## The task
Which lines of the entries below contain the string "computer"? Copy each one.

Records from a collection
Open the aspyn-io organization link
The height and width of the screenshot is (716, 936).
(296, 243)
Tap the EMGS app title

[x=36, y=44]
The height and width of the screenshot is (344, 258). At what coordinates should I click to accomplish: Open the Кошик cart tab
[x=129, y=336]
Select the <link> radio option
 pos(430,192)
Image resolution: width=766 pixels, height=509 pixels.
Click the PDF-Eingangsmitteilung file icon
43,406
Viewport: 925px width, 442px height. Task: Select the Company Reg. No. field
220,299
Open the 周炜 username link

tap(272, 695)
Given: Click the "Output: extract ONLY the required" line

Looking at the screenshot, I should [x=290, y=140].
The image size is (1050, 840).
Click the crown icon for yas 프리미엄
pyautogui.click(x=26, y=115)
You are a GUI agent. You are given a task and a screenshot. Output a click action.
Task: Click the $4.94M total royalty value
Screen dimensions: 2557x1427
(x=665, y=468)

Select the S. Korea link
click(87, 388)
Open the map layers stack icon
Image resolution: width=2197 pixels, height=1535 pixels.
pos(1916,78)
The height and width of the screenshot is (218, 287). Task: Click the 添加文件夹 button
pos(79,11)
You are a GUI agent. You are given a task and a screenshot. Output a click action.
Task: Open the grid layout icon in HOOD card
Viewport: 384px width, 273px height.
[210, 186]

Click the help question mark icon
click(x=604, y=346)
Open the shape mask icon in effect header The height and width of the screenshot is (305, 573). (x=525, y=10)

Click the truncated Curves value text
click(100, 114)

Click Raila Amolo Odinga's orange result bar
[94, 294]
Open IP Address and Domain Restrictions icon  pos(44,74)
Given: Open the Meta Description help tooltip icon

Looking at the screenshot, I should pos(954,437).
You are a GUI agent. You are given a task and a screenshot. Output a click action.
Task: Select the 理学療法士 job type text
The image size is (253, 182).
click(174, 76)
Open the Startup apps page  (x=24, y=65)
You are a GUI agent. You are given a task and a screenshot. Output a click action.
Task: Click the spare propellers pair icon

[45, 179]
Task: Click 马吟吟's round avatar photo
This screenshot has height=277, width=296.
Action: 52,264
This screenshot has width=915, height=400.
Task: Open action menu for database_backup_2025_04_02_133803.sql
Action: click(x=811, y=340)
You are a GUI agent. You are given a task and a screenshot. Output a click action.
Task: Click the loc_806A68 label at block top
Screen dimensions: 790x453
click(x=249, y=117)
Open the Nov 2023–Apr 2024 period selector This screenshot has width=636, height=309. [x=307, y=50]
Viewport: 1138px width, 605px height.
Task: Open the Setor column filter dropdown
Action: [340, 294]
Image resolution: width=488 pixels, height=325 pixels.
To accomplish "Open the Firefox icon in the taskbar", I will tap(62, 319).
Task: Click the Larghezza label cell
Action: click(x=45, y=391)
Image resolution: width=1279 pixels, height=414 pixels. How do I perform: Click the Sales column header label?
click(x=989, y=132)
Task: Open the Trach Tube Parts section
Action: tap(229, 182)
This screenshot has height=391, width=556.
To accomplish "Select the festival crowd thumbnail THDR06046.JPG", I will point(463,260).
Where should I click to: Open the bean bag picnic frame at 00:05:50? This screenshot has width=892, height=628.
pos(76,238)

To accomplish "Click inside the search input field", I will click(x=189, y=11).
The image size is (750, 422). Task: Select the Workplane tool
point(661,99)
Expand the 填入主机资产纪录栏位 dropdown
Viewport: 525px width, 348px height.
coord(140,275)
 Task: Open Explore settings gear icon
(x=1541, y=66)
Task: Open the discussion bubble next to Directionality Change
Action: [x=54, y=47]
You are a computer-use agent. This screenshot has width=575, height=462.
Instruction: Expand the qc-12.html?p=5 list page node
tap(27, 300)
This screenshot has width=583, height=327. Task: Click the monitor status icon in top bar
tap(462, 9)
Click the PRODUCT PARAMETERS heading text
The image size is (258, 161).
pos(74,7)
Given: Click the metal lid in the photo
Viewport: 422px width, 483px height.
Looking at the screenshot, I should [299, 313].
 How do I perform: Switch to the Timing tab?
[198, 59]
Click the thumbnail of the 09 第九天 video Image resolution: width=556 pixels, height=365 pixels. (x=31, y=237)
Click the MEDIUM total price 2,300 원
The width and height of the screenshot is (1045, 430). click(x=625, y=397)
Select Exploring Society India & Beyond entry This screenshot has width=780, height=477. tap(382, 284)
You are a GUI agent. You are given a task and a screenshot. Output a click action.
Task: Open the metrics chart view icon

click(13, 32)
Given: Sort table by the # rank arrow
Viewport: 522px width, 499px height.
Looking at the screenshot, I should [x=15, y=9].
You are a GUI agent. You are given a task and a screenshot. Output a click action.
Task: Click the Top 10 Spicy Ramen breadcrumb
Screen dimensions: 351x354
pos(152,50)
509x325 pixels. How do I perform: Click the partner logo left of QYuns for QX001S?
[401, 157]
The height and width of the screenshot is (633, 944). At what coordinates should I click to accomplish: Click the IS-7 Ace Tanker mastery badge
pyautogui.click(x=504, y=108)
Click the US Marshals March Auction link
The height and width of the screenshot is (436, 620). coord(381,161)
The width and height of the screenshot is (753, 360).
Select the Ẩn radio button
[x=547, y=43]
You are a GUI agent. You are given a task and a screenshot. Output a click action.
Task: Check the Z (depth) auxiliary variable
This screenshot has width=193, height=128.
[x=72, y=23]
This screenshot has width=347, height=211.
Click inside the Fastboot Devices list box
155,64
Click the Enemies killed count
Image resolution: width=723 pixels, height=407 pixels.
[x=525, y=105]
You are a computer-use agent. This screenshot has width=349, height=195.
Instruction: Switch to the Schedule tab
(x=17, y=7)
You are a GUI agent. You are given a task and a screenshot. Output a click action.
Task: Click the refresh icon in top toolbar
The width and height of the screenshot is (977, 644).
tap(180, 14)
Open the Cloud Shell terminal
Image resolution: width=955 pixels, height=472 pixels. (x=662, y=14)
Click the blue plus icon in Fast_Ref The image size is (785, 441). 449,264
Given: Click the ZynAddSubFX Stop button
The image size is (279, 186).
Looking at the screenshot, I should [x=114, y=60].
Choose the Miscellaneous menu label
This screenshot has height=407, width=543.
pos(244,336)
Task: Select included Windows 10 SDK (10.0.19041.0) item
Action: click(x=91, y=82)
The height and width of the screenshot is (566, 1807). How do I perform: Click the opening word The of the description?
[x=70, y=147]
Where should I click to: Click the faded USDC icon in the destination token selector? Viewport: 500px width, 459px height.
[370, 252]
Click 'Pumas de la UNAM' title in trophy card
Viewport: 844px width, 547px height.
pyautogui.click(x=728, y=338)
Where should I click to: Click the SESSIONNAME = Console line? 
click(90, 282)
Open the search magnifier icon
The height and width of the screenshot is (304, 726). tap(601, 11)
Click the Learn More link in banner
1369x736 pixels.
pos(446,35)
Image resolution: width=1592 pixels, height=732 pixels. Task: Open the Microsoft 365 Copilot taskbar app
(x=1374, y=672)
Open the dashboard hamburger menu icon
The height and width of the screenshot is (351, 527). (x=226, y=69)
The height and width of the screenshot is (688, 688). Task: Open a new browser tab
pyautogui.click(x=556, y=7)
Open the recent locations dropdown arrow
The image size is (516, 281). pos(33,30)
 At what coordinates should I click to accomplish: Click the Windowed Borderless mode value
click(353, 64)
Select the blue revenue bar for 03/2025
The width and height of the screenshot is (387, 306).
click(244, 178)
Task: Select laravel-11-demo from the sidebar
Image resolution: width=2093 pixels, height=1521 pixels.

## Answer section
You are a computer-use agent. This screenshot has width=575, height=462.
You are a computer-use agent. This screenshot has width=349, height=195.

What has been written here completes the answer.